WHAT THIS TASK INVOLVES: Please copy each line below that contains the string "Toggle".
(Beginning of RECORDS PROVIDED)
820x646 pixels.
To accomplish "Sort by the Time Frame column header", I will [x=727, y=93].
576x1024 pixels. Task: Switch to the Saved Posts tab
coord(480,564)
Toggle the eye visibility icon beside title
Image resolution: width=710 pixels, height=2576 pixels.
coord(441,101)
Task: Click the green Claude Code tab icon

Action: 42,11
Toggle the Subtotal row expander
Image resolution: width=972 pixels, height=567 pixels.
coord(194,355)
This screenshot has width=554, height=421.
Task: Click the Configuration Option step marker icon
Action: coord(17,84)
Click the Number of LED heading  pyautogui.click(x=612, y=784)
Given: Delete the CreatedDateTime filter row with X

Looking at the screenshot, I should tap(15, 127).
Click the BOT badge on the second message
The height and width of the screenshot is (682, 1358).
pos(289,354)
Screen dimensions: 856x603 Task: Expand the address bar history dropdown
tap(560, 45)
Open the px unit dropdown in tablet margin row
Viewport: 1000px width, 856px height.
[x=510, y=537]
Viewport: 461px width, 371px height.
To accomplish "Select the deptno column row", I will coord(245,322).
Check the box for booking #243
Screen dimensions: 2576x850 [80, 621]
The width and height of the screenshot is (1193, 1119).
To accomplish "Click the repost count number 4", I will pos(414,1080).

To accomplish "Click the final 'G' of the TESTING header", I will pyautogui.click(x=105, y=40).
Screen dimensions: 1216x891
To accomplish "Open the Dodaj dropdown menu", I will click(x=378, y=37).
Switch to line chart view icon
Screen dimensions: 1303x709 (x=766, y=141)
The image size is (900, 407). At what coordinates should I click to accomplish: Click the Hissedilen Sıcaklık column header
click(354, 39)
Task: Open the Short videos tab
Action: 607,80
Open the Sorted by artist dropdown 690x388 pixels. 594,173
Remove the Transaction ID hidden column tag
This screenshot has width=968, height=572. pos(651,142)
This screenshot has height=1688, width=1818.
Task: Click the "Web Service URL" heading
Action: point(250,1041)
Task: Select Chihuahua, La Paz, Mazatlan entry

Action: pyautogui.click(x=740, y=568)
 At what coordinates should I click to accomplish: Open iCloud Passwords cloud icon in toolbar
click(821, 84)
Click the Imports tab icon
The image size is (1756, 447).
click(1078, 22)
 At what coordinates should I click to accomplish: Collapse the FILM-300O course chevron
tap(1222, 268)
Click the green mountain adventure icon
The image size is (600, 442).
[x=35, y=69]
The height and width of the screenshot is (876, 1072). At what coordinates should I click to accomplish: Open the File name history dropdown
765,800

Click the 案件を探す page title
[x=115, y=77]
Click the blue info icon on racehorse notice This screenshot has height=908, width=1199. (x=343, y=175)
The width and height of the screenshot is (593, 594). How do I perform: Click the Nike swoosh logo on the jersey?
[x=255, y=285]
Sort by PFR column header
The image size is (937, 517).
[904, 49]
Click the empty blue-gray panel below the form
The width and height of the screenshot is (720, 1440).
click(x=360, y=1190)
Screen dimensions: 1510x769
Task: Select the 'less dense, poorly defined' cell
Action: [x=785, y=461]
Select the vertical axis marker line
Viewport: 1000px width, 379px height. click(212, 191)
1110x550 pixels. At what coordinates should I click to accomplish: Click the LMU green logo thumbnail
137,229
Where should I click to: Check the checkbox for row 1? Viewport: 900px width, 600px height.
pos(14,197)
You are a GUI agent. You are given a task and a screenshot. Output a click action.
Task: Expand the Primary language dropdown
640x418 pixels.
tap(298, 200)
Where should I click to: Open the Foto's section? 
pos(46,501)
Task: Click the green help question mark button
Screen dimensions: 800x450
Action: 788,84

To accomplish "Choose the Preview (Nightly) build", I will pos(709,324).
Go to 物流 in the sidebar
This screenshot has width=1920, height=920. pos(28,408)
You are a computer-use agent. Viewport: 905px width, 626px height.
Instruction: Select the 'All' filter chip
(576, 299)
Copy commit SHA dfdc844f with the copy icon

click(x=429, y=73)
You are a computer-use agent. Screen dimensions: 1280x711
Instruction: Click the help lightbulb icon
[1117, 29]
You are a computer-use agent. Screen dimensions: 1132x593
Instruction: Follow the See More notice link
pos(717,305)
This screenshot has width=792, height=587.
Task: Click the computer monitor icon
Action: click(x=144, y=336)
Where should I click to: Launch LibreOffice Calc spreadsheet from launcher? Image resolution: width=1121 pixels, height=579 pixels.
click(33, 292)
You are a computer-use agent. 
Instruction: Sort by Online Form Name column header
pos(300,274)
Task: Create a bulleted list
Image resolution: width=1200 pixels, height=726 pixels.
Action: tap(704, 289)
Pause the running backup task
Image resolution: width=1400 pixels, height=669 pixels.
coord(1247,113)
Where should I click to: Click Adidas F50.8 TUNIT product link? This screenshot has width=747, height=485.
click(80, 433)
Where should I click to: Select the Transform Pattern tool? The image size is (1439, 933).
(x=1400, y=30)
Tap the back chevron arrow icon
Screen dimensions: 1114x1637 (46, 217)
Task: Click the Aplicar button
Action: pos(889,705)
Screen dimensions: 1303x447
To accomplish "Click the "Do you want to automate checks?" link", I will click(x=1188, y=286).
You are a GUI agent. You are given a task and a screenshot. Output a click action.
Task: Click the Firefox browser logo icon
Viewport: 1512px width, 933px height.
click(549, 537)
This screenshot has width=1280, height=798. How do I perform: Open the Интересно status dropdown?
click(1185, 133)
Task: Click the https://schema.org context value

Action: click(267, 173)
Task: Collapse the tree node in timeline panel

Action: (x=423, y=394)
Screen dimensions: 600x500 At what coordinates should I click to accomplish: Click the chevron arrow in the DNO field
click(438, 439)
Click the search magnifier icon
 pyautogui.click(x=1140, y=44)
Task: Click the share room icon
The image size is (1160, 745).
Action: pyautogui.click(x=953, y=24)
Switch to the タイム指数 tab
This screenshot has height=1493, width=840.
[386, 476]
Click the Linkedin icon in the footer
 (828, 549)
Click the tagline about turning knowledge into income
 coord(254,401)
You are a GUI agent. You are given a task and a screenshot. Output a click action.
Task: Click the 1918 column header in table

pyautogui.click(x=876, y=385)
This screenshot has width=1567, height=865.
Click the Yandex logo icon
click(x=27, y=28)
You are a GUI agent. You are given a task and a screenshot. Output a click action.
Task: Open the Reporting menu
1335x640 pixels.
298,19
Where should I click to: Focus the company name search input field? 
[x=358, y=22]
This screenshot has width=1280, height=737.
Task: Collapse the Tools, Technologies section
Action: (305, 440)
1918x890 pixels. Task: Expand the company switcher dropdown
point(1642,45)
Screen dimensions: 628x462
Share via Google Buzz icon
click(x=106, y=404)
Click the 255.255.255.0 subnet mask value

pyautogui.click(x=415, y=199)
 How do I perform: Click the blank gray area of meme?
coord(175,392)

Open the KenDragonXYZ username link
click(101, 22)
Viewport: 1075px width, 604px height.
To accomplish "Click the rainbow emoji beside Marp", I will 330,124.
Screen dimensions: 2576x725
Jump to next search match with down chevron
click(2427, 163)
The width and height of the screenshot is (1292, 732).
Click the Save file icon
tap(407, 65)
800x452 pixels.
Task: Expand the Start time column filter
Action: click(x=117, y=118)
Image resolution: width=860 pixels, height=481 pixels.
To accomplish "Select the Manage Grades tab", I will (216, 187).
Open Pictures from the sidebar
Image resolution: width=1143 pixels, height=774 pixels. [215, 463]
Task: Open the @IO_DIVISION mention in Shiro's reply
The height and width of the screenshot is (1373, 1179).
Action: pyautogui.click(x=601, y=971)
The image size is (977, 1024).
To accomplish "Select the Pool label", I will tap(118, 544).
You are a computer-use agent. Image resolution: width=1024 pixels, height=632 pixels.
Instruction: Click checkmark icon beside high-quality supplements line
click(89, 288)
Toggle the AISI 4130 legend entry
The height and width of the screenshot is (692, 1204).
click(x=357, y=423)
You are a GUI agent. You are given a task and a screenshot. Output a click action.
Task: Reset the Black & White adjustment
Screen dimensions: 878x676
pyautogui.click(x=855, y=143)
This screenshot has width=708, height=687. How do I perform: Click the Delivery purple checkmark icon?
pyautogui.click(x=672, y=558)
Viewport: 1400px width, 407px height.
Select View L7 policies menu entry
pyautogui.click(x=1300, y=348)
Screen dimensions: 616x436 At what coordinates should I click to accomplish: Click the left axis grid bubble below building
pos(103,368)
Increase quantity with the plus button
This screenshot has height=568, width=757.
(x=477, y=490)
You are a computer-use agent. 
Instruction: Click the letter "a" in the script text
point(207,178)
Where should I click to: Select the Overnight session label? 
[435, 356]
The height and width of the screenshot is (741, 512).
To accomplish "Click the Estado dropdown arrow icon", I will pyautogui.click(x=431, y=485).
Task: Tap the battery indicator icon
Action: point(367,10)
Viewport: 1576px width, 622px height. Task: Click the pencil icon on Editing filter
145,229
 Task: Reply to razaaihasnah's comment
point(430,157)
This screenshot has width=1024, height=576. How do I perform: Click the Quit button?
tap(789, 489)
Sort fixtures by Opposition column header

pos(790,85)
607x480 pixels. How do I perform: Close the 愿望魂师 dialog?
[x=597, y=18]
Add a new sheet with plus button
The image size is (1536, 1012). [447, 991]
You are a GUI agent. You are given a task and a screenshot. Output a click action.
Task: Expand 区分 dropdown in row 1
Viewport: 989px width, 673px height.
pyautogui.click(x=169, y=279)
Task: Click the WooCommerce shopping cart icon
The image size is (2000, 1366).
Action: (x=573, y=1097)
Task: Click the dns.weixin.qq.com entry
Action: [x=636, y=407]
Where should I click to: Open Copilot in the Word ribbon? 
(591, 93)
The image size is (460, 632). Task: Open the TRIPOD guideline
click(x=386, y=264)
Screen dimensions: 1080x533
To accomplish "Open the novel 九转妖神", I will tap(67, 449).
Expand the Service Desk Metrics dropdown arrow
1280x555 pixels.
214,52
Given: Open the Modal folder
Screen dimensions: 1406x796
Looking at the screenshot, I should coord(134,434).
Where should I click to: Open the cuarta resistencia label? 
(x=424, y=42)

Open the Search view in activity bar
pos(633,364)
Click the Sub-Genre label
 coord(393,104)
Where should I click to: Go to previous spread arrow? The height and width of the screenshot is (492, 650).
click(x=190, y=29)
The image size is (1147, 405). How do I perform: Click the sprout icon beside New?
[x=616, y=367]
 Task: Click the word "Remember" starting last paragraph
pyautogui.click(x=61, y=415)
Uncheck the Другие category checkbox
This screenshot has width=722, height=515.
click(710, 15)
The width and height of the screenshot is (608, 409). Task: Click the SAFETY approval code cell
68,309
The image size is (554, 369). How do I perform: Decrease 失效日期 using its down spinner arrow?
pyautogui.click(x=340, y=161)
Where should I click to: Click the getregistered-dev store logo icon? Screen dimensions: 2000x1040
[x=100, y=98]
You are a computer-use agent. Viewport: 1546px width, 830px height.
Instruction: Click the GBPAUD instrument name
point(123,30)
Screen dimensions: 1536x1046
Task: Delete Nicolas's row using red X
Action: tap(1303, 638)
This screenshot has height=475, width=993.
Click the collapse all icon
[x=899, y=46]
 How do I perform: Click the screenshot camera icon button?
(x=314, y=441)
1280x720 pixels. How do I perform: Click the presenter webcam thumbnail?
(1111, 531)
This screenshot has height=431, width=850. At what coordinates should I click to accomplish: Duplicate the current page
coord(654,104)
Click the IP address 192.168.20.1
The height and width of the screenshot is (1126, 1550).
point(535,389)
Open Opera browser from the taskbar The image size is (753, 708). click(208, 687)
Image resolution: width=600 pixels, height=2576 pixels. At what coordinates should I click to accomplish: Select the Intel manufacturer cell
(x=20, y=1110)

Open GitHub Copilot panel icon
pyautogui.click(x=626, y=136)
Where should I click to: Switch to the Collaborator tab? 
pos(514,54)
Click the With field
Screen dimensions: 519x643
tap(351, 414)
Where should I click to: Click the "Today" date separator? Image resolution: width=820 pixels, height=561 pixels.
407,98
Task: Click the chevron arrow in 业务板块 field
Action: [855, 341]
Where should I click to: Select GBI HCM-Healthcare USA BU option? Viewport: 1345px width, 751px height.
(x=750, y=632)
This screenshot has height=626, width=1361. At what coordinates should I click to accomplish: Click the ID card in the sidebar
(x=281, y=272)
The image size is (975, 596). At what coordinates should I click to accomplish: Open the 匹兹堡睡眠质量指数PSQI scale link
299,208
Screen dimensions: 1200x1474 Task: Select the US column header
(End of RECORDS PROVIDED)
RESPONSE AREA:
Toggle the eye visibility icon beside title
Toggle the Subtotal row expander
Toggle the AISI 4130 legend entry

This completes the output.